RLL Container Report - 12 February 2014
From: John Keir, Ross Learmont Ltd
Date: 12 February 2014
Don't lose your confidence if you slip
Be grateful for a pleasant trip
And pick yourself up, dust yourself off
And start all over again
"Pick yourself up" by Kern and Jerome
Recent data point to an upturn in the global economy as industrial output starts to gain traction in the major economies. The International Monetary Fund forecasts higher growth in the USA, UK and parts of the EU. This, in turn, will result in higher container imports as consumption once again rises. The car industry has already reported clear signs of an upturn with annual car sales in America registering a 7.6 percent rise for a year-end total of 15.6 million vehicles. Further evidence of an upturn came from the two largest ports on the US West Coast, where Long Beach notched up an impressive 11.3% increase in container throughput for 2013. Long Beach’s total of 6.73 million was bettered by local rival, Los Angeles with 7.87 million and an eleven percent increase in box traffic in December.
In December, a survey of the top 60 container ports in the world pointed to a significant rise in box traffic. Further confirmation came from the Association of American Railroads (AAR), which reported that intermodal traffic in the past twelve months had reached a new record as 12.8 million containers and trailers were carried on the rail network. This amounts to an extra 564,276 units, or 4.6 percent more than in the previous year. Intermodal volumes for 2013 were in fact the highest ever recorded beating the previous record set in 2006. These and other indicators point to a steadily improving economic situation, which is expected to continue throughout 2014.

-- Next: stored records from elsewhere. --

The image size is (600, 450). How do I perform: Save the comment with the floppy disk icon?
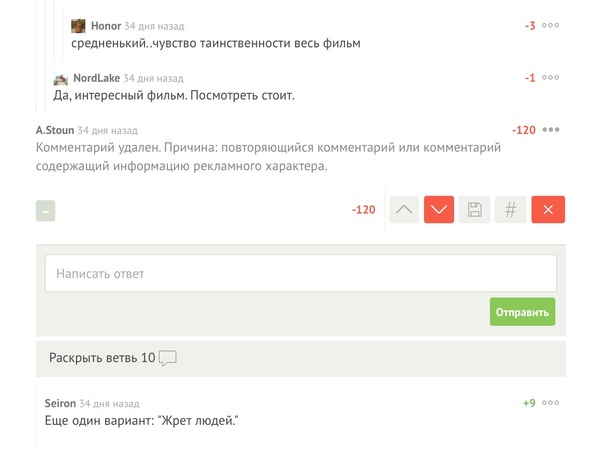coord(474,209)
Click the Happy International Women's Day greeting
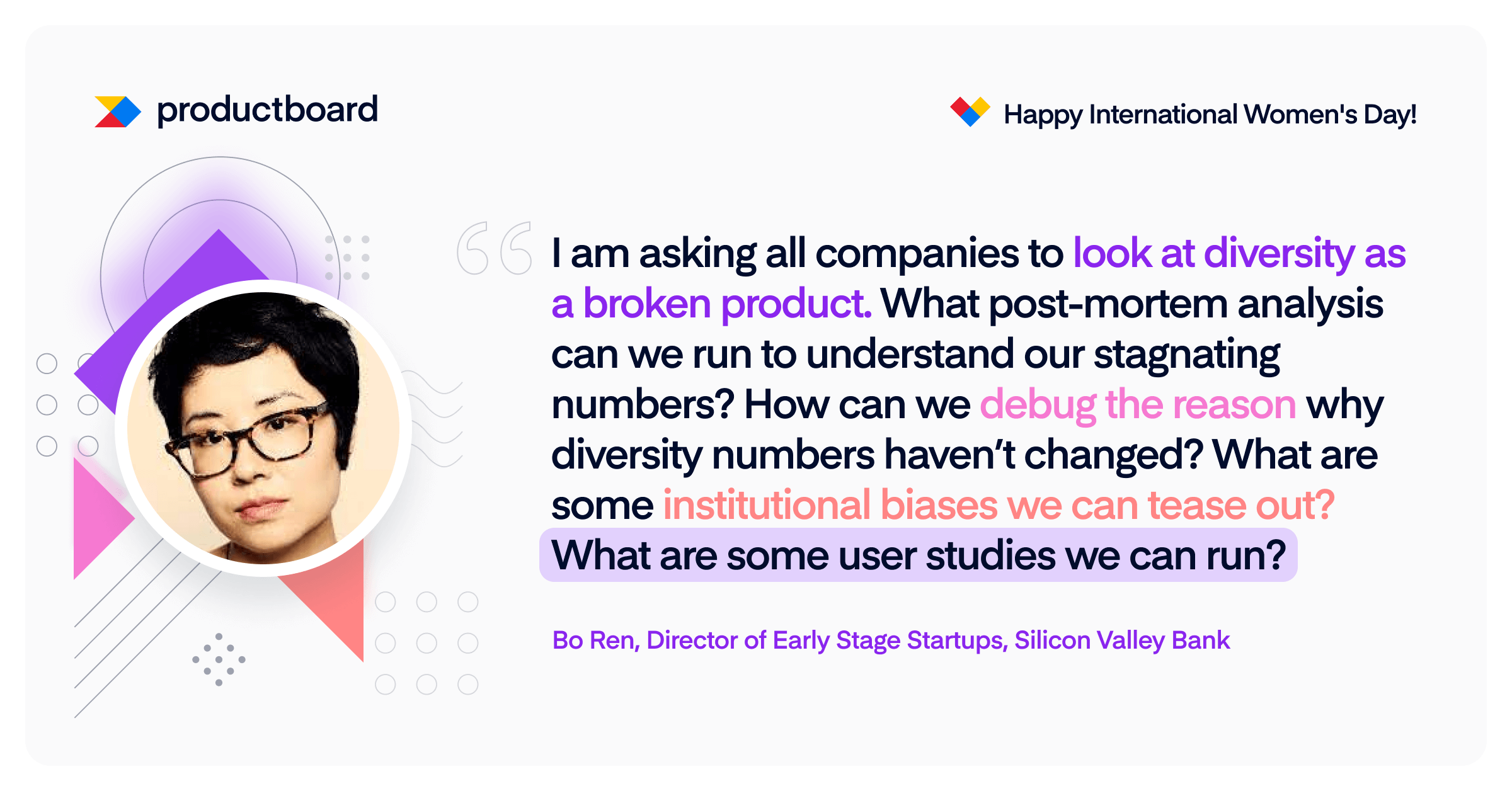This screenshot has height=791, width=1512. click(1210, 115)
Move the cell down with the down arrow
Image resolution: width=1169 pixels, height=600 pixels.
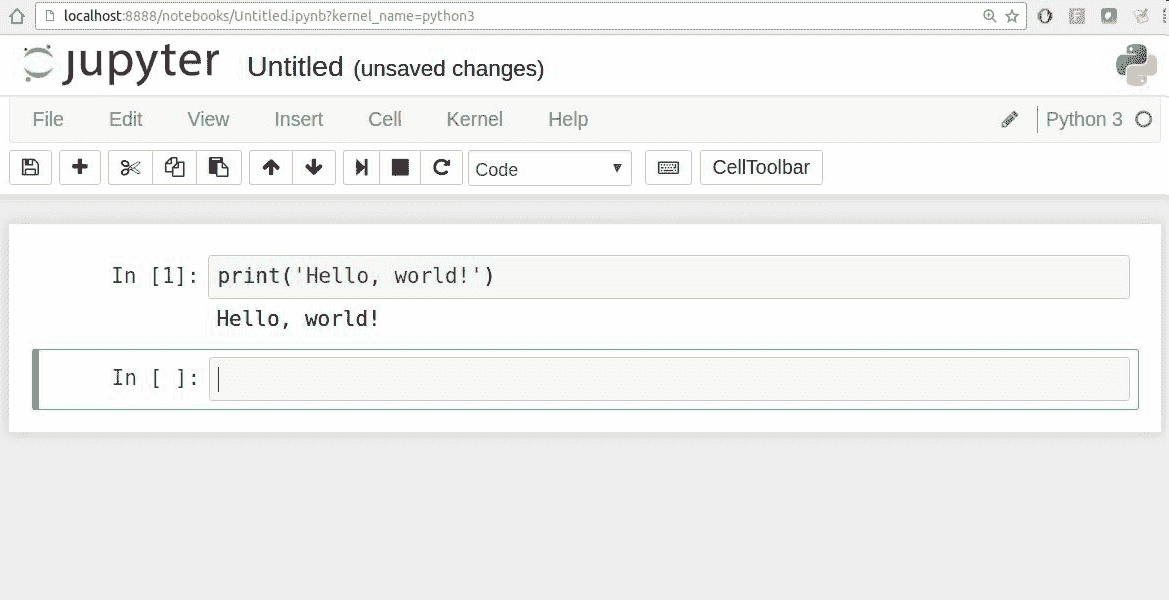click(x=314, y=167)
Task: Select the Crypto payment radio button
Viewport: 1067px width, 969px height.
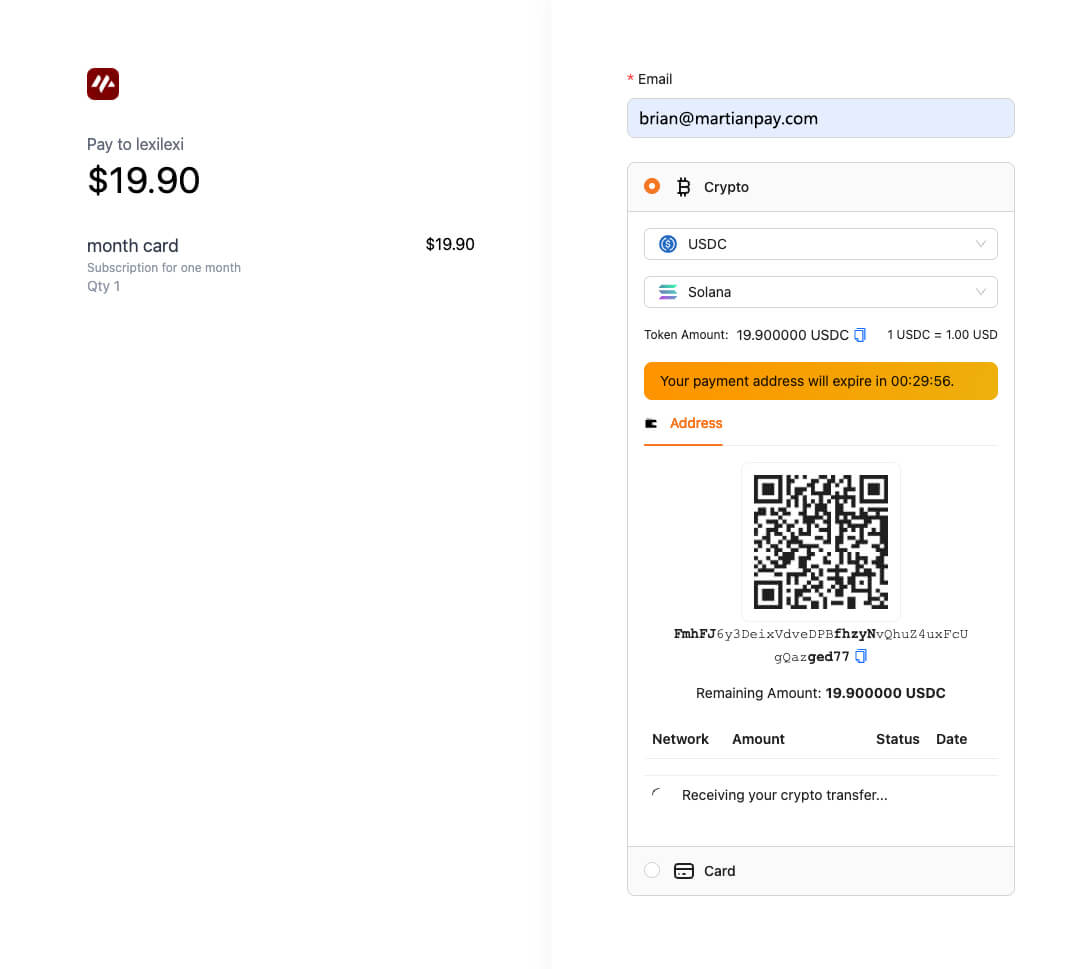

The improvement in intermodal traffic is already attracting investment to the sector. Intermodal operator, XPO Logistics purchased Pacer International for USD 335 million. The deal gives XPO access to 16,000 containers, which will be employed to shift cargo flows in North America from road to rail. It is estimated that this modal shift to containers will reduce transport costs by 15 to 20%.
By contrast, China's economy, the world's second largest, grew at its slowest pace in 14 years in 2013. Its gross domestic product expanded 7.7% from a year ago, the slowest pace of growth since 1999. China has taken various steps to try and open up new avenues of growth: this includes opening up a free trade zone in Shanghai.
In anticipation of an upturn in global carryings, several lines have been placing orders for newbuildings at Hyundai Heavy Industries in Korea. Dynamar reported that China Shipping has announced that their containerships would have a theoretical capacity of 19,000 teu, thus claiming the crown as the biggest ships on the seven seas. This move to larger box vessels will have an impact on the reefer market as more and more temperature-controlled cargoes are containerised and loaded on board the 19,000-teu behemoths.
The second, and equally important, trend in the container industry will be the switch from oil to Liquefied Natural Gas (LNG) to fuel the box giants. Both of these trends will keep the cost-per-teu low and further encourage the containerisation of temperature-controlled and of bulk cargoes. In common with other major railway systems, Russian railways are trialling locomotives fuelled by LNG.
It would appear that the Russian Far East has also been gripped by this new-found confidence in the container market. Global Ports announced plans to increase capacity at Vostochny by an additional 100,000 to 650,000 teu per annum. Also, Global ports will purchase 76 rail platforms to enhance the terminal’s range of block train services. At the same time, a new Dry Port is to be built by Akva-Resursy at Artem, north of Vladivostok and close to the airport. Costing USD 18 million, the rail-connected container facility will cover an area of 3,000 square metres and will have a projected throughput of 3 million tons per annum.
RZD gave further reason to be cheerful as it reported a 14.6% rise in container traffic in the year just ending, resulting in a total throughput, including empty containers, of over 3 million teu. The greatest growth was experienced in international trade with imports up by 10% and exports by 7%. By contrast, internal box traffic rose by only 1 percent. Transcontainer noted that ever increasing volumes of containerised cargoes are going straight to Nizhny Novgorod, Samara, Ekaterinburg and Novosibirsk without having first to pass through terminals in Moscow, thus saving both time and terminal costs. To underline this shift to inter-regional transport, Transcontainer launched another block train service from Novosibirsk to Vladivostok. The train, comprising 71 platforms, departed Novosibirsk on the 14th of December and arrived in the Far East port seven days later.